#### Excerpted text
EDMONTON -- Whether the "conscience rights" Bill 207 will head to the Alberta legislature won't be decided until a committee hears more public feedback on the controversial proposed legislation.    

The bill prompted lengthy debate Monday morning during a meeting by a standing committee on private members' bills.

Bill 207, sponsored earlier this month by Peace River MLA Dan Williams, proposes reasserting the Charter-protected freedom of conscience and religion for health providers.

Williams reiterated Monday he wants to make sure Alberta doesn't follow Ontario's footsteps in having "an aggressive college policy that effectively forces doctors into a position where they're made to be compelled to participate against their beliefs."  

The comment was a reference to an Appeal Court of Ontario ruling this spring which affirmed a lower court ruling that physicians who object on moral grounds must offer patients an "effective referral" to another provider.  

Monday's debate—like the bill's early criticism—centered around the impact it would have on Albertans' access to services like abortion, contraception, euthanasia or medically assisted death.  

"To say that [Bill 207] is not a limitation on access to service seems to be very farfetched, particularly for rural and remote areas where there may be one provider," NDP Edmonton-Whitemud MLA Rakhi Pancholi said at the meeting on Monday.

"If that provider is not even required to provide a referral to another service or service provider, than really the access for that individual for that service has been curtailed," she said.  

Williams responded that services like the Primary Health Care Integration Network or Health Link ensure access to health care doesn't end, adding referrals themselves have been seen as a violation of rights.

"Referrals are a direct endorsement of a procedure for a particular patient, as far as many of these conscientious objectors are concerned."

Janis Irwin, the Official Opposition's critic for women and LGBTQ issues, told CTV News Edmonton she found it "quite shameful" Williams couldn't say explicitly he had consulted with members of the queer community in drafting the legislation.

#### Work task
Resume the news article on Alberta's "conscience rights" Bill 207 with new paragraphs that follow its final sentence.

#### Provided material
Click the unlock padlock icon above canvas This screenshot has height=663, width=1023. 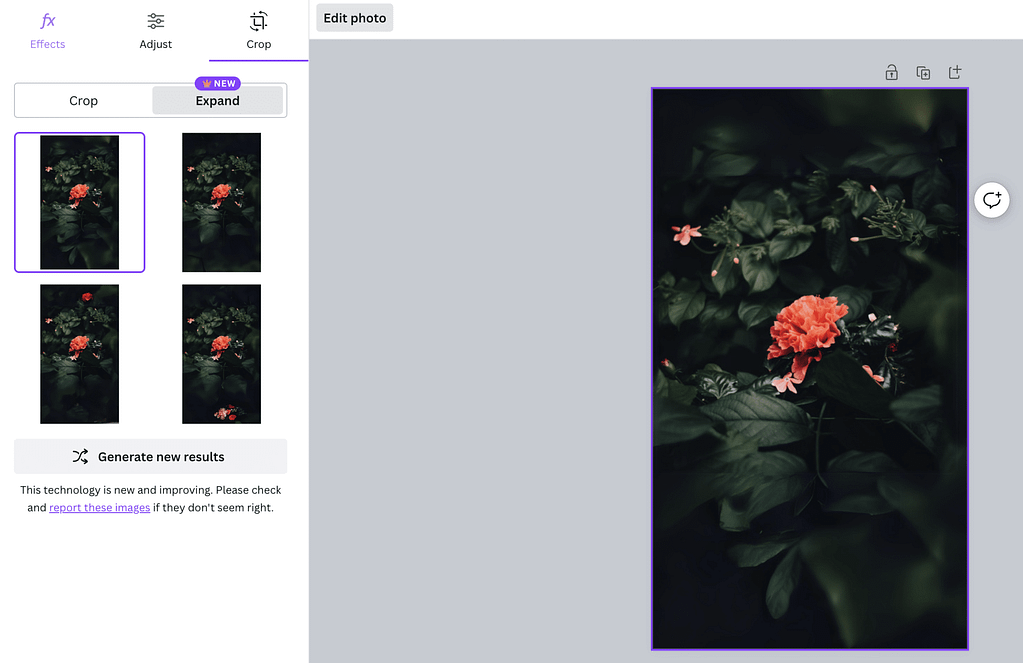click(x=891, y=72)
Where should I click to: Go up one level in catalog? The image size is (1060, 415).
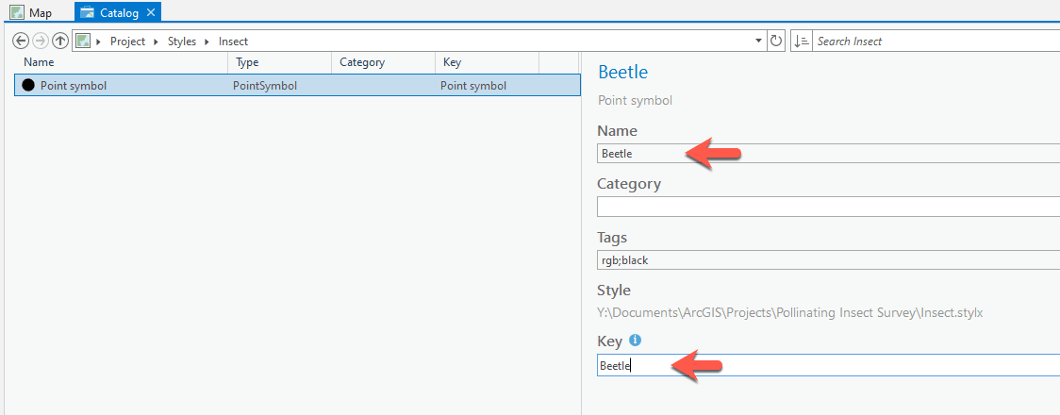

==

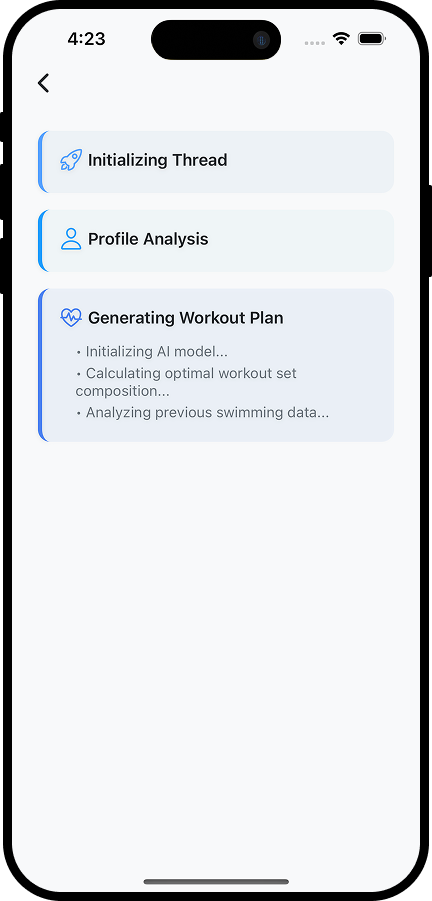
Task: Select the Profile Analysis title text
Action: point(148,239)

#### Answer for the task
"That's unfathomable. Because if you're talking about a bill that impacts severely the rights of that community, you should be talking to them about it," she said.

Williams said he'd be happy to talk to any Albertan, but that "there is zero intention to attack vulnerable Albertans and their access to health care."

Outside of the committee meeting, Health minister Tyler Shandro said while he hasn't made a decision on Bill 207 yet, he wouldn't support legislation that impacts Albertans' access to health care.  

"I absolutely support non discrimination. I support access to health care services. And to the extent that if there's any concern to those two things, I would be voting against a bill that didn't comply with those concerns of mine."

However, Justice Minister and Solicitor General Doug Schweitzer said his constituency has sent a "clear signal" in opposition.

"I'm all for private members bringing forward ambitious legislation. But you gotta make sure it's done right, and right now, this is a little too much, I think, in its current structure, and some reform is needed," Schweitzer said Monday.

"It's taking on too many different issues all at once that are very complicated, sensitive, and require feedback from Albertans."

Following the meeting, Williams said he was excited to continue stakeholder consultations.  

The committee must report to the legislature by Nov. 28.